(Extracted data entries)
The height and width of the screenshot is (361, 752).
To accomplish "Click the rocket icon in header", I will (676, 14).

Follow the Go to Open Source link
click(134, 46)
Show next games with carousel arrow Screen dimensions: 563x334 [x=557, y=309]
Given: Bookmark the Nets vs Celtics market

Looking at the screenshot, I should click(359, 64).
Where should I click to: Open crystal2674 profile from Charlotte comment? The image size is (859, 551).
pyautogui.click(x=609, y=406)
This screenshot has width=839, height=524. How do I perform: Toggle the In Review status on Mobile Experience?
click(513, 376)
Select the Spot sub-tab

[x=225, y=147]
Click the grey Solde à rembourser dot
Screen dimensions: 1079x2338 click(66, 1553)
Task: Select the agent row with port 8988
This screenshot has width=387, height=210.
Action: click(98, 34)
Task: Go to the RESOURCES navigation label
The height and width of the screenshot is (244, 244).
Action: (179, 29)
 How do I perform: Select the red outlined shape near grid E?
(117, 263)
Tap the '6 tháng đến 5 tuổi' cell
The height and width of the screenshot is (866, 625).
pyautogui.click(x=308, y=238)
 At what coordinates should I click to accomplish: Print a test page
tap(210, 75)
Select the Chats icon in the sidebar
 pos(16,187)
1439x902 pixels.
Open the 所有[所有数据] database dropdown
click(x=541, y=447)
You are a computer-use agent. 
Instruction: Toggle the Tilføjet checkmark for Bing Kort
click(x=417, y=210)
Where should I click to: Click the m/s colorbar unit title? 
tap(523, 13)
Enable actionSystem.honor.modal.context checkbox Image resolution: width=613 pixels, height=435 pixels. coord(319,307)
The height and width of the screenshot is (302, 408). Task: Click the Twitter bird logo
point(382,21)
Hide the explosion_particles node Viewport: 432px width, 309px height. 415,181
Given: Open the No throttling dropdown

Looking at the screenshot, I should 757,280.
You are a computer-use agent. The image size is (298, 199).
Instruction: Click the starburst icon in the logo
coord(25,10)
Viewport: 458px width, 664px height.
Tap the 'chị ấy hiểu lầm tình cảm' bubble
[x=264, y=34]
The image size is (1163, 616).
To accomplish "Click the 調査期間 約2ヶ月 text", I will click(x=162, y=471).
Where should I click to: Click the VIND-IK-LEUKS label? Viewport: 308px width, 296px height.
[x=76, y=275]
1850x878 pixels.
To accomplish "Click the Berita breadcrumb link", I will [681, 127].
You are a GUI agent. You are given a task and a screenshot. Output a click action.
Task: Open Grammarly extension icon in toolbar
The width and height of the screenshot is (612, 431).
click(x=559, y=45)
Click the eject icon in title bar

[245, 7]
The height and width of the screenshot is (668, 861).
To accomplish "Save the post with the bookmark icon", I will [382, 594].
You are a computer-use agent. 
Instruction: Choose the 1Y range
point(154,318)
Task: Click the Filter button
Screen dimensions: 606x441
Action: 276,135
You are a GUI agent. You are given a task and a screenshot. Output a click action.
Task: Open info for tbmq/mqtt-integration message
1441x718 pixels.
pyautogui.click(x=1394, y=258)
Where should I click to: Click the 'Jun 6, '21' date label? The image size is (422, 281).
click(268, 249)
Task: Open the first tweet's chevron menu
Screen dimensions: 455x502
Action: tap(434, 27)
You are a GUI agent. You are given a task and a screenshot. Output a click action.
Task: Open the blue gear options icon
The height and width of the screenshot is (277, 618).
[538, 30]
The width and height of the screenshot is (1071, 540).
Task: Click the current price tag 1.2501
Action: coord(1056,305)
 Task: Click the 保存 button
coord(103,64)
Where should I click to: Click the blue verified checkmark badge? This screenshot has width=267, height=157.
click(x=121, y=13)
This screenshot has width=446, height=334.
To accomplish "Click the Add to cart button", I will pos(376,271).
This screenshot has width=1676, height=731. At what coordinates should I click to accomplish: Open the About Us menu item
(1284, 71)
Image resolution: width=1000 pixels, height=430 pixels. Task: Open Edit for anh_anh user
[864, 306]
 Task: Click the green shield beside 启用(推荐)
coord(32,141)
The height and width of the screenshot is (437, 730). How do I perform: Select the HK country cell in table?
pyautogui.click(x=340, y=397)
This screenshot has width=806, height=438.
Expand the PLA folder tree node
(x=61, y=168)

▶ What to work on
Restate the entries above word for word.

▶ Result
The height and width of the screenshot is (361, 752).
To accomplish "Click the rocket icon in header", I will (676, 14).

Follow the Go to Open Source link
click(134, 46)
Show next games with carousel arrow Screen dimensions: 563x334 [x=557, y=309]
Given: Bookmark the Nets vs Celtics market

Looking at the screenshot, I should click(359, 64).
Where should I click to: Open crystal2674 profile from Charlotte comment? The image size is (859, 551).
pyautogui.click(x=609, y=406)
This screenshot has width=839, height=524. How do I perform: Toggle the In Review status on Mobile Experience?
click(513, 376)
Select the Spot sub-tab

[x=225, y=147]
Click the grey Solde à rembourser dot
Screen dimensions: 1079x2338 click(66, 1553)
Task: Select the agent row with port 8988
This screenshot has width=387, height=210.
Action: click(98, 34)
Task: Go to the RESOURCES navigation label
The height and width of the screenshot is (244, 244).
Action: (179, 29)
 How do I perform: Select the red outlined shape near grid E?
(117, 263)
Tap the '6 tháng đến 5 tuổi' cell
The height and width of the screenshot is (866, 625).
pyautogui.click(x=308, y=238)
 At what coordinates should I click to accomplish: Print a test page
tap(210, 75)
Select the Chats icon in the sidebar
 pos(16,187)
1439x902 pixels.
Open the 所有[所有数据] database dropdown
click(x=541, y=447)
You are a computer-use agent. 
Instruction: Toggle the Tilføjet checkmark for Bing Kort
click(x=417, y=210)
Where should I click to: Click the m/s colorbar unit title? 
tap(523, 13)
Enable actionSystem.honor.modal.context checkbox Image resolution: width=613 pixels, height=435 pixels. coord(319,307)
The height and width of the screenshot is (302, 408). Task: Click the Twitter bird logo
point(382,21)
Hide the explosion_particles node Viewport: 432px width, 309px height. 415,181
Given: Open the No throttling dropdown

Looking at the screenshot, I should 757,280.
You are a computer-use agent. The image size is (298, 199).
Instruction: Click the starburst icon in the logo
coord(25,10)
Viewport: 458px width, 664px height.
Tap the 'chị ấy hiểu lầm tình cảm' bubble
[x=264, y=34]
The image size is (1163, 616).
To accomplish "Click the 調査期間 約2ヶ月 text", I will click(x=162, y=471).
Where should I click to: Click the VIND-IK-LEUKS label? Viewport: 308px width, 296px height.
[x=76, y=275]
1850x878 pixels.
To accomplish "Click the Berita breadcrumb link", I will [681, 127].
You are a GUI agent. You are given a task and a screenshot. Output a click action.
Task: Open Grammarly extension icon in toolbar
The width and height of the screenshot is (612, 431).
click(x=559, y=45)
Click the eject icon in title bar

[245, 7]
The height and width of the screenshot is (668, 861).
To accomplish "Save the post with the bookmark icon", I will [382, 594].
You are a computer-use agent. 
Instruction: Choose the 1Y range
point(154,318)
Task: Click the Filter button
Screen dimensions: 606x441
Action: 276,135
You are a GUI agent. You are given a task and a screenshot. Output a click action.
Task: Open info for tbmq/mqtt-integration message
1441x718 pixels.
pyautogui.click(x=1394, y=258)
Where should I click to: Click the 'Jun 6, '21' date label? The image size is (422, 281).
click(268, 249)
Task: Open the first tweet's chevron menu
Screen dimensions: 455x502
Action: tap(434, 27)
You are a GUI agent. You are given a task and a screenshot. Output a click action.
Task: Open the blue gear options icon
The height and width of the screenshot is (277, 618).
[538, 30]
The width and height of the screenshot is (1071, 540).
Task: Click the current price tag 1.2501
Action: coord(1056,305)
 Task: Click the 保存 button
coord(103,64)
Where should I click to: Click the blue verified checkmark badge? This screenshot has width=267, height=157.
click(x=121, y=13)
This screenshot has width=446, height=334.
To accomplish "Click the Add to cart button", I will pos(376,271).
This screenshot has width=1676, height=731. At what coordinates should I click to accomplish: Open the About Us menu item
(1284, 71)
Image resolution: width=1000 pixels, height=430 pixels. Task: Open Edit for anh_anh user
[864, 306]
 Task: Click the green shield beside 启用(推荐)
coord(32,141)
The height and width of the screenshot is (437, 730). How do I perform: Select the HK country cell in table?
pyautogui.click(x=340, y=397)
This screenshot has width=806, height=438.
Expand the PLA folder tree node
(x=61, y=168)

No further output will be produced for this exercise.